1 Introduction
The linguistic situation of the Arab world is characterized by the diglossia phenomenon, which is the co-existence of two variants of the same language. A standard language (standard Arabic) used in formal speeches, newspapers, education, etc. Arabic dialects which are informal languages used in everyday conversations. Natural language processing of Arabic language does not take into account a large wide of these dialects, which lack NLP resources until today. These vernaculars are considered as under-resourced languages. Compared to other under-resourced languages, these dialects bring particular challenges because of their oral nature.
They were not written until the advance of Internet and mobile telephony. They have no standard rules that normalize their transcription therefore a word is written in different forms which are all acceptable.
Nowadays, Arabic dialects are widely used in social networks. They are written in Arabic and Latin script1. Also, they are written sometimes with a mixture of letters and numbers. Arab people exploit the similarity between some Arabic letters and numbers to write the dialect, for example similarity between 3 and ع , and ح and 9 and ق. These dialects are variants of Arabic language; they are different from it and also they differ from each other.
Maghrebi dialects are different from Middle-east dialects. Also, in the same Arab country several dialects exist. In addition, these dialects are evolving, new dialectal words appear every day and are adopted without academic validation. Even, Arabic dialects are influenced by other foreign languages such as French, Spanish, Turkish and Berber (for Maghrebidialects). This influence generates the code-switching phenomenon, a dialectal sentence could include words from two or three languages. It is common to alternate between dialect, standard Arabic, French or English in the same conversation.

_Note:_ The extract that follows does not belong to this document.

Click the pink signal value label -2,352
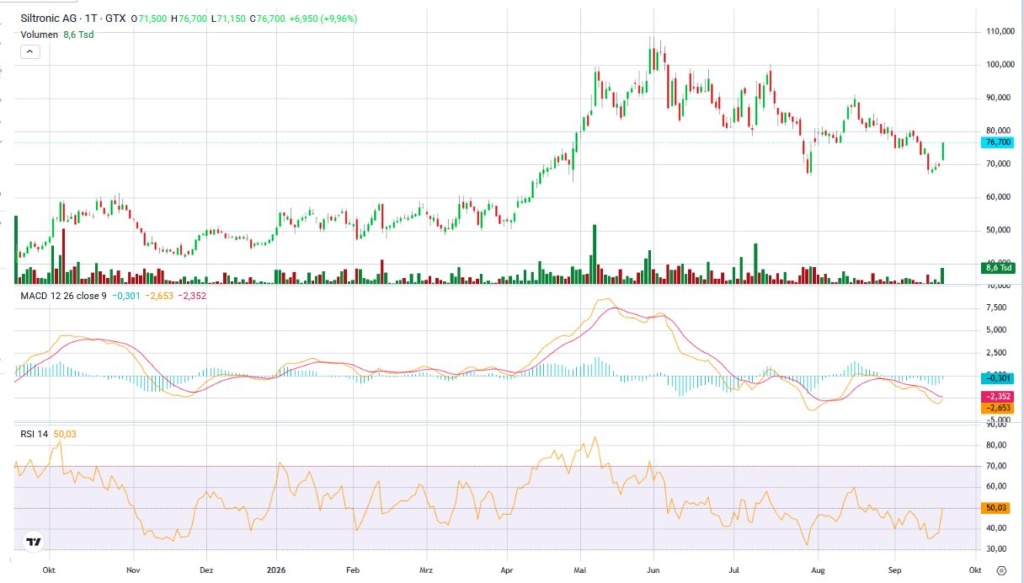 pos(997,396)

In this paper, we focus on Maghrebi Arabic dialects. We use a data-driven approach for word segmentation of Algerian dialect texts. We adapt Morfessor (a well-known statistical word segmenter); we present for the first time to our knowledge, a segmenter that considers dialectal texts written in both Arab and Latin scripts. In addition, we investigate the impact of word segmentation on machine translation performance. We use for this purpose statistical machine translation (SMT) from the three Maghrebi dialects (Algerian, Moroccan and Tunisian) to French.
To do this, we present a new version of a parallel corpus previously created and containing six Arabic dialects besides MSA. This new version includes for the first time a French text.
The rest of this article is organized as follows: we first describe briefly Arabic dialects, particularly, Magherbi ones (Section 2). Then, we provide an overview of related work on Arabic dialect morphological segmentation. Section 3 is dedicated to the adaptation of Morfessor for unsupervised and semi-supervised segmentation of Algerian dialect texts. In Section4, we investigate the impact of morphological segmentation on statistical machine translation from Maghrebi dialects to French. Section 5 concludes this paper by pointing future directions of our work.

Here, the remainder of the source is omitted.